Their fuselages were oval in cross-section and tapered rearwards to pointed extremities. Each had a glazed or semi-glazed nose and a cockpit, under raised, multi-part glazing, placed ahead of the leading edge. At the rear tetragonal plan, mid-mounted tailplanes with marked dihedral carried vertical endplate fins which, with their rudders, were roughly oval in profile. The trailing edges of broad chord elevators were slightly curved, with inboard trim tabs. A retractable tailwheel was positioned just ahead of the tailplane leading edge.

The first prototype, the VM-16, was crewed by just a pilot and navigator/gunner/bomb-aimer, seated alongside but facing rearwards.
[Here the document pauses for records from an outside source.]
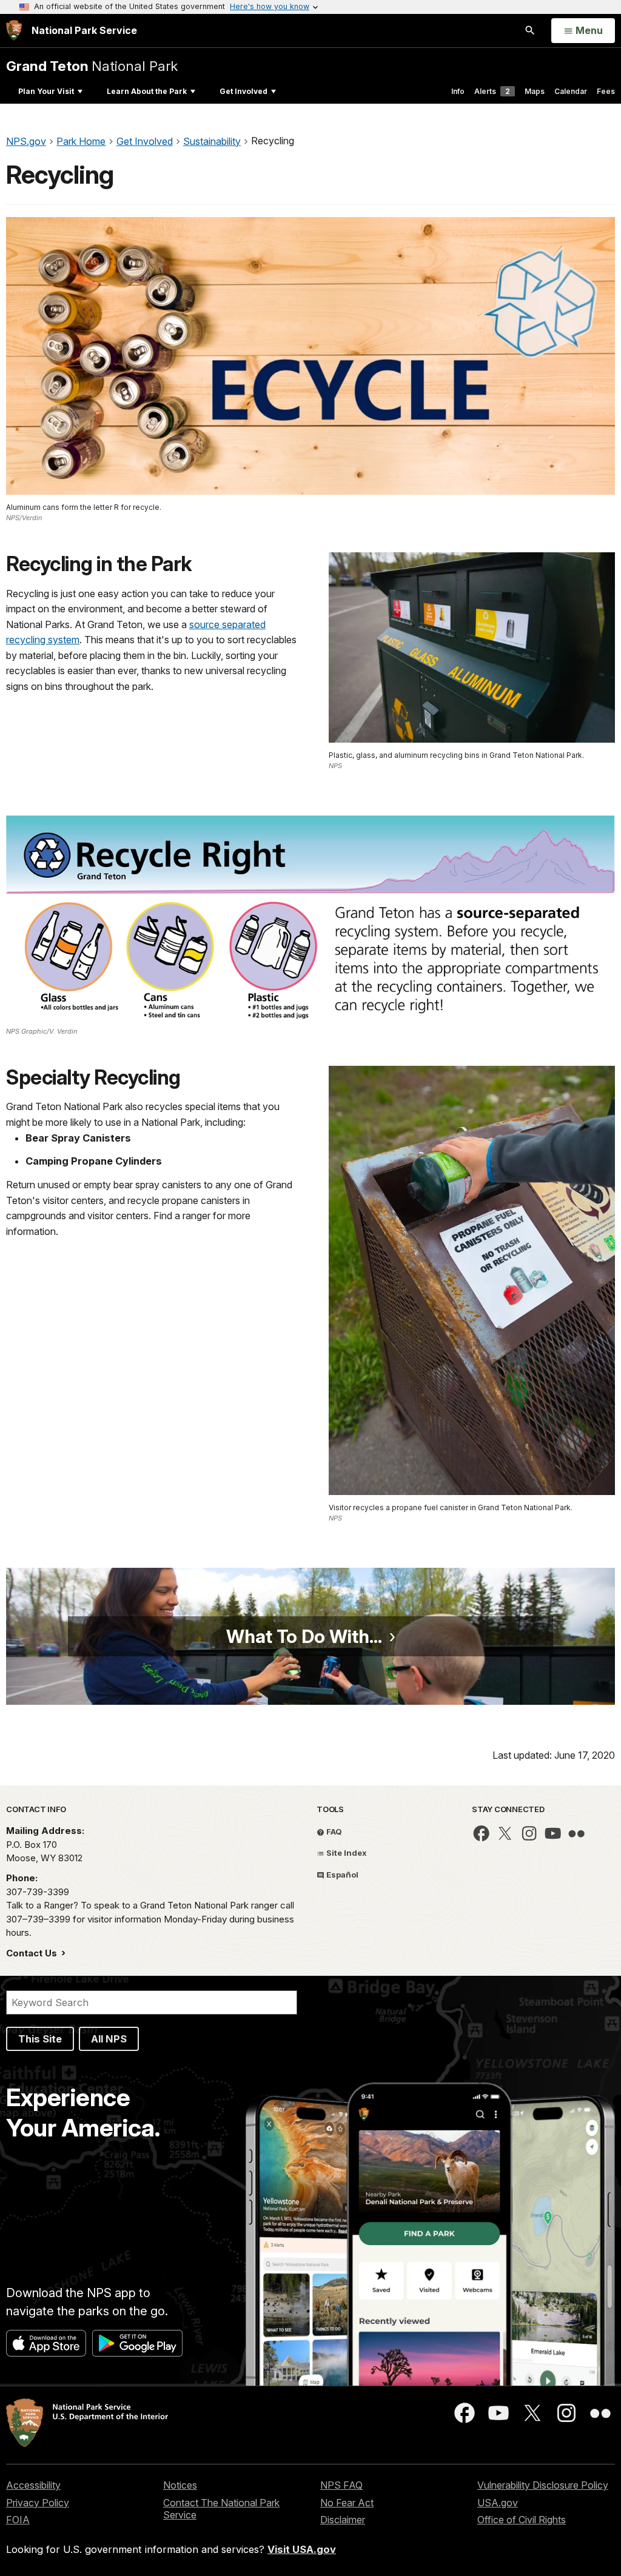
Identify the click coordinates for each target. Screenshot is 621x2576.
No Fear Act (347, 2503)
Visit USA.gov (301, 2549)
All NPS (109, 2039)
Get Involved (243, 91)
He remotely operated a 12.7 mm calibre tail gun from this position but went into the semi-glazed nose for bombing. Development concentrated on increasing defensive armament. The ground-tested but unflown second prototype, the VM-17, added another crew member to operate its four guns. It was eventually modified into the Myasishchyev VB-109, described briefly below. The final prototype, the VM-18, had a 16% increase in span and 10% in length, with a fourth crew member in an extended rear cockpit to operate its guns, one in his cockpit and two more in remotely operated dorsal and ventral barbettes. There was also a forward firing gun.
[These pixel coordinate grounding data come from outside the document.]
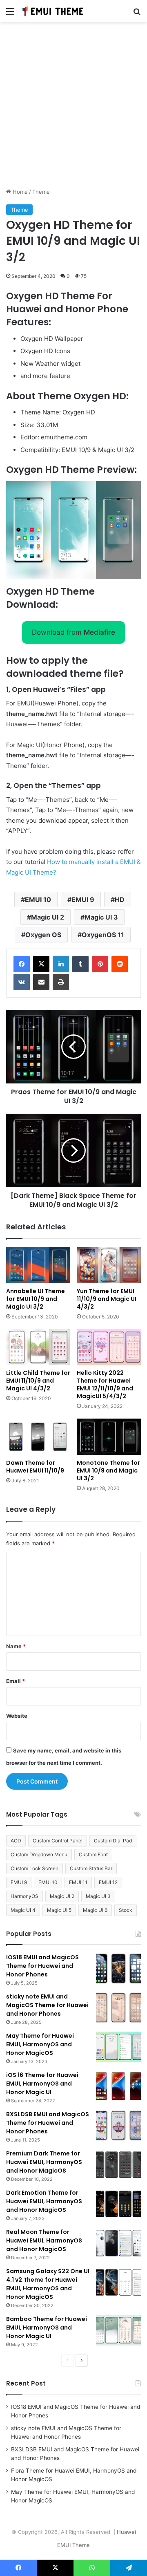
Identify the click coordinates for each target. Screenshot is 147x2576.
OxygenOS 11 (103, 935)
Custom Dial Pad (113, 1840)
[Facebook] (21, 964)
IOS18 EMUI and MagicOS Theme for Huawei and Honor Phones (42, 1965)
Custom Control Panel (57, 1840)
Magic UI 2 (47, 917)
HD (120, 899)
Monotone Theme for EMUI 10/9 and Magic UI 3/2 (108, 1470)
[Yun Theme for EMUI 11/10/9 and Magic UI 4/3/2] (109, 1265)
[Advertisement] (73, 107)
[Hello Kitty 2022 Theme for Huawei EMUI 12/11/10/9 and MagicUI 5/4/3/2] (109, 1347)
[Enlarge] (130, 492)
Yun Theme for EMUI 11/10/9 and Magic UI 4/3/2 (106, 1299)
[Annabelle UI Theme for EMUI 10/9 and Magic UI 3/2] (38, 1265)
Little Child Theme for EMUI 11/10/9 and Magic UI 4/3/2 (38, 1380)
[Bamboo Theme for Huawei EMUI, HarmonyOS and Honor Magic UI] (118, 2330)
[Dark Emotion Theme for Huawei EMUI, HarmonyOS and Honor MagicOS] (118, 2204)
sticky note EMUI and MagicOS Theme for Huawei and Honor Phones (47, 2005)
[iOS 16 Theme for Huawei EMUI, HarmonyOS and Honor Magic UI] (118, 2086)
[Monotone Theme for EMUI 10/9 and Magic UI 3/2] (109, 1437)
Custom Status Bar (91, 1868)
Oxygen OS (43, 935)
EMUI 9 (82, 899)
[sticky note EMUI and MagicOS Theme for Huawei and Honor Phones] (118, 2007)
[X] (41, 964)
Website (16, 1715)
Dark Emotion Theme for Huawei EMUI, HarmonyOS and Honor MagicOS (44, 2201)
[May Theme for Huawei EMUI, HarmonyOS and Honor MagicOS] (118, 2047)
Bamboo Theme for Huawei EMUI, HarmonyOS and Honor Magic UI (46, 2327)
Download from (73, 632)
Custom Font (93, 1854)
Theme (41, 191)
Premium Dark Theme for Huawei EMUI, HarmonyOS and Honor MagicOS (44, 2162)
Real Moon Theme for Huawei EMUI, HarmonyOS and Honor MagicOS (44, 2240)
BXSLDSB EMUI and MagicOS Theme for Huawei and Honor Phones (47, 2122)
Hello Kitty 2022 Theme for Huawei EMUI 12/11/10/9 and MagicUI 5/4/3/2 (105, 1384)
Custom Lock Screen (34, 1868)
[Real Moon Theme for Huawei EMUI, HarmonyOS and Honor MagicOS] (118, 2243)
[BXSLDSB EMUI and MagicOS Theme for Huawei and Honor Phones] (118, 2125)
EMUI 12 (108, 1882)
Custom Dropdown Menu (39, 1854)
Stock (125, 1910)
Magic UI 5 (59, 1910)
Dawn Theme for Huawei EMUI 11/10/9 (35, 1467)
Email (15, 1681)
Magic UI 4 (23, 1910)
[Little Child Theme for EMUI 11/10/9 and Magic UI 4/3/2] (38, 1347)
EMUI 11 (78, 1882)
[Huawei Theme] (53, 11)
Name (16, 1646)
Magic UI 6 (95, 1910)
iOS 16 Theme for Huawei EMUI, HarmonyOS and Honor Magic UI (42, 2083)
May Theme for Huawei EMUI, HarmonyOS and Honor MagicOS (40, 2044)
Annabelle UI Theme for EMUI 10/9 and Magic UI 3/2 (35, 1299)
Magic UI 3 (101, 917)
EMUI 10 (38, 899)
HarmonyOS (24, 1896)
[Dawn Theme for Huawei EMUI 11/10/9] (38, 1437)
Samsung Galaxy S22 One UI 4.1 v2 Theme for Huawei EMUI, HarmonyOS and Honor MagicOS (47, 2284)
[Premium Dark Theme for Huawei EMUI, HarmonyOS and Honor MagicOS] (118, 2164)
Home (19, 191)
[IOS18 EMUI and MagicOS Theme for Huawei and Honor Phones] (118, 1968)
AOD (16, 1840)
The VM-16 was first flown on 30 December 1944. The VM-17 was not flown until late 1945, after modification into the VB-109; the VM-18 was flown in 1946, though flight tests were not completed before programme cancellation.

==Variants==

Data from Russian Aircraft 1875-1995

- VM-16
  Two-seater. Single remotely operated 12.7 mm calibre tail gun. First flown 30 December 1944. One only.

- VM-17
  Three crew and extra armament. Empty weight increased by 559 kg but dimensions unchanged. Ground-tested but unflown until converted into the VB-109. Four guns, three 20 mm calibre, the other 12.7 mm. One only.

- VM-18
  Four crew, cockpit modified for gun. Span increased to 20.06 m and length to 15.02 m. Four guns, one fixed, forward firing 20 mm and the others 12.7 mm calibre, rearward firing. It was flown in 1946 but its tests were not completed when the programme was abandoned. One only.

- VB-109
  Rebuilt two-seat VM-17, with the same span as the VM-16 and VM-17 and a length of 14.17 m. It had two seats in a pressurized cabin and was more heavily armour-plated than its predecessors. There were two 20 mm guns, one remotely operated in the tail as in the VM-16 and another fixed. It was intended to have upgraded, two-stage supercharged Klimov VK-109 engines, though interim Klimov VK-107As powered its first flight, made in late 1945. One only.